# Intersection of two subspaces (Friedberg Chapter 1.3)

Let $W_1$ and $W_2$ be subspaces of $\mathbb{R}^3$ under addition and scalar multiplication such that:

$$W_1=\{(a_1,a_2,a_3)\in \mathbb{R}^3:2a_1-7a_2+a_3=0\}$$

$$W_2=\{(a_1,a_2,a_3)\in \mathbb{R}^3:a_1-4a_2-a_3=0\}$$

Describe $W_1\cap W_2$

My thoughts:

Clearly $W_1$ and $W_2$ are planes with normal vectors $(2,-7,1)$ and $(1,-4,-1)$, respectively.

It must be that their intersection is a line, but I don't know how to show this or express the equation of this line.

I tried setting their planar equations equal:

$$2a_1-7a_2+a_3=a_1-4a_2-a_3$$ $$\Rightarrow a_1-3a_2+2a_3=0$$

But is this not just another plane, which obviously can't be correct? I think there is something simple that I am overlooking.

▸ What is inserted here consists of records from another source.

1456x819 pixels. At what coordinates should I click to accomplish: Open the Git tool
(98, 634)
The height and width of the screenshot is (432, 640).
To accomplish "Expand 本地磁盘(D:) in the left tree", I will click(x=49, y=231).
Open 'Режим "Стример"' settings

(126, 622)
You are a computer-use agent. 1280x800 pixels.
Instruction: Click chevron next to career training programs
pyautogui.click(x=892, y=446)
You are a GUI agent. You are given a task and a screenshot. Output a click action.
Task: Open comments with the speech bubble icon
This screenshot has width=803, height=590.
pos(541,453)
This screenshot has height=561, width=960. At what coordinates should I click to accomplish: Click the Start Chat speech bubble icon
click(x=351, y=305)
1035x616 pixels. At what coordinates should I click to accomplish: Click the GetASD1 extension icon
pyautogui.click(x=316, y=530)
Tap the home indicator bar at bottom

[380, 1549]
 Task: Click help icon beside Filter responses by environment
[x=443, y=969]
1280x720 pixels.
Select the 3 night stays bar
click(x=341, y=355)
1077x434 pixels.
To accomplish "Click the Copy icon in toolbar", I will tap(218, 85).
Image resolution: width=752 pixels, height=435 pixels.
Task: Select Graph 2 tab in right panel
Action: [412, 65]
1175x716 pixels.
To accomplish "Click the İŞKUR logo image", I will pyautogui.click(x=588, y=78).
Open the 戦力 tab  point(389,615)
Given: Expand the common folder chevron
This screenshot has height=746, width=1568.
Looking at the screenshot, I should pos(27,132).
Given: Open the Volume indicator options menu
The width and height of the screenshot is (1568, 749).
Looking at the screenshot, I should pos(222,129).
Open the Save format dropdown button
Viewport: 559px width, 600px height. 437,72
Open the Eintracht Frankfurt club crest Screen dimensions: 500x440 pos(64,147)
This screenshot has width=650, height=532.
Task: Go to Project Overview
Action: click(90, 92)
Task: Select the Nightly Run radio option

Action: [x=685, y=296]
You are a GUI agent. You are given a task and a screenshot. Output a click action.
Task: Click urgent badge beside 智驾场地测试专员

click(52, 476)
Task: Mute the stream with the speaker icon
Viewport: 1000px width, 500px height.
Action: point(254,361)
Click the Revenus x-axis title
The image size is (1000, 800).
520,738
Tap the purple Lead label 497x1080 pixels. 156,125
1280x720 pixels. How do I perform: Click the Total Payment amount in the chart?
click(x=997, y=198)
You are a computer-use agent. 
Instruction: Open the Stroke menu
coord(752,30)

For reference, this question is from "Linear Algebra Second Edition" by Friedberg, Insel, Spence, Chapter 1 Section 3 Exercise 9

Any hints or guidance would be greatly appreciated.

• Hint: the direction vector of the intersection line is given by the cross product (or vector product) of the two normal vectors. – Gribouillis Aug 24 '17 at 17:47

$2a_1-7a_2+a_3-2(a_1-4a_2-a_3)=0 \rightarrow a_2=-3a_3$
Substituting this into any equation leads $a_1=-11a_3$, which shows that $(-11t, -3t, t)$ for all $t\in\mathbb{R}$ provides a complete solution for the system of equations for $W_1$ and $W_2$.
Actually, if you learn more you will know that for finite-dimensional vector space $W_1, W_2$, it holds that $\dim(W_1+W_2)=\dim(W_1)+\dim(W_2)-\dim(W_1\cap W_2)$ (It is in chapter 1 somewhere of the book). Here the sum of sets is defined as $S+T=\{s+t:s\in S, t\in T\}$. Since any element in $\mathbb{R}^3$ can be expressed as $w_1+w_2$ where $w_1 \in W_1$ and $w_2 \in W_2$, we have $\dim(W_1+W_2)=3$. Since $\dim(W_1)=\dim(W_2)=2$, we have $\dim(W_1 \cap W_2)=1$, which can be an evidence that $W_1 \cap W_2$ is a line that passes $(0,0,0)$.
• I like and appreciate this answer because it does not involve any vector algebra involving cross products and such, because those things are not mentioned anywhere before this section and the only preliminary in the preface is noted as Calculus. So I think one should be able to solve this question without involving the cross product as you have shown. I'd like to ask why it is acceptable to subtract twice the plane equation from the first, because if $P_1=0$ and $P_2=0$ then $P_1-P_2=0$ and not $P_1-2P_2=0$? – Hushus46 Aug 24 '17 at 18:30
You have two equations of plane and both passes through the origin which are $2a_1-7a_2+a_3=0$ and $a_1-4a_2-a_3=0$.Clearly they are not parallel and must intersect at a straight line that passes through the origin.Let $(a,b,c)$ be a point on that line.It has direction ratio$(a-0,b-0,c-0)=(a,b,c)$.That line lies on the 1st plane and hence perpendicular to the normal of the plane.Note that the direction ratio of the normal is$(2,-7,1)$.So $2a-7b+c=0$,similarly from second plane you get $a-4b-c=0$. Solving these two equations we get $(11,3,-1)×c$,c is scaler.This is the line that you desired.